Digital assessment transformation deputy chief executive Andrea Gray said the aim was to have NCEA exams online, but NZQA would continue offering a paper-based exam system short-term for schools that were still transitioning to digital education.
Gray said online exams would take place in a school setting and follow the same "robust end-to-end processes" that paper-based exams did.
"The main difference will be that students will interact with an online examination on a digital device," she said.
Ōtūmoetai College principal Russell Gordon supported the idea but was concerned about the timeframe.
"If this is to be implemented in 2020 ... we need to look at the bigger picture and prepare our young ones adequately."
Gordon said there were benefits to allowing students to complete the exam in a school setting when they felt adequately prepared.
"The goal is to personalise education," he said. "Having students sitting their exams when they believe they are ready allows them the freedom to follow the academic pathway that best suits them."
However, Gordon raised concerns regarding funding for computers if hundreds of students had to complete the exams at the same time.
"The school does not have 470 computers for students to sit their exam at the same time," he said.
Mount Maunganui College principal Alastair Sinton said carefully managed online examinations would give students and teachers greater flexibility and control over the pace of learning.

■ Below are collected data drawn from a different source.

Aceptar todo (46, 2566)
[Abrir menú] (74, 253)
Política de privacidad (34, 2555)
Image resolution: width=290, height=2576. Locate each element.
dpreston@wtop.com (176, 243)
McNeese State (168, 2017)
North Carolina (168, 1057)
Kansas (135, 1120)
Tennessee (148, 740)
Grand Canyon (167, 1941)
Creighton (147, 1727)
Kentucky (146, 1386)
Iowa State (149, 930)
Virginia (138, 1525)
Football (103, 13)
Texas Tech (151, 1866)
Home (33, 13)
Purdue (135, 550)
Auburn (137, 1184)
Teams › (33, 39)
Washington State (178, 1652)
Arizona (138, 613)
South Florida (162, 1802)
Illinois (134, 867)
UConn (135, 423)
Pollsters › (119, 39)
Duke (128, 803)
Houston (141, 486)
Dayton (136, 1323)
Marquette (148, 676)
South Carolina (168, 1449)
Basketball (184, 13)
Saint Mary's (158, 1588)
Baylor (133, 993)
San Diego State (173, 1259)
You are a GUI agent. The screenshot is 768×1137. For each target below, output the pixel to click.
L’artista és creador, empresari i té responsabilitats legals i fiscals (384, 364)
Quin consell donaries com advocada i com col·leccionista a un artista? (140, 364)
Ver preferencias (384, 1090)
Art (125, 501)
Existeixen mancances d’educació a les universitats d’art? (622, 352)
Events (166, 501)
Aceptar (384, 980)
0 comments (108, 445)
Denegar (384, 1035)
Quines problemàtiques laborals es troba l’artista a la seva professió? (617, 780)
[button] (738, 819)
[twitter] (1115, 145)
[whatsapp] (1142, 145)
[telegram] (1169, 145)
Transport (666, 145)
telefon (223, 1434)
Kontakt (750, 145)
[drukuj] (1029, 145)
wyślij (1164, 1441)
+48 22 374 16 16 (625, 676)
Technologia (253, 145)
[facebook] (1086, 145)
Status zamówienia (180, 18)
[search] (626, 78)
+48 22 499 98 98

Sinton said teachers were aware some students were ready to be assessed externally earlier in the year or at a different NCEA level.
"The constraints of time and length of an examination become less of an issue," he said.
However, Sinton said NZQA needed to ensure it did not merely replace written examinations with digital examinations.
"Otherwise we end up replicating the same system for little benefit," he said.
"It needs to be treated as an opportunity to consider the problems and purpose of assessment in secondary schools."
Tauranga Girls' College principal Tara Kanji said schools needed to reflect the changing world.
However, Kanji was concerned students would have another hurdle to overcome under an "already stressed context" of exams.
"My concern is that the digital tool doesn't become the barrier to being able to perform at exam time," she said.
Kanji said internet reliability, educating staff how to use the new online system and providing opportunities for students and faculty to practice using it had to be addressed before proving potential.
Bethlehem College principal Eoin Crosbie said online exams would change the nature of assessment to be "dynamic rather than static".
"It allows some potential scope for using the internet even in assessments and further opportunities to use assessment tools that up until now have not been possible."
However, Crosbie said widening the scope of assessment could make it unpredictable therefore a poor measure to assessing learning.
"It could be too sophisticated for its own good. It also assumes that students will have devices and infrastructure that makes the assessment fair throughout New Zealand independent of location," he said.
"It is a very difficult undertaking which will not be fit for purpose by 2020."
ONLINE EXAMS:
Last year,6199 students from 97 schools participated in at least one of the Digital Trial examinations, while 4226 students from 54 schools participated in at least one of the Digital Pilot examinations.
Since 2014, almost three-quarters of New Zealand secondary schools and around 30,000 students have experienced at least one online examination.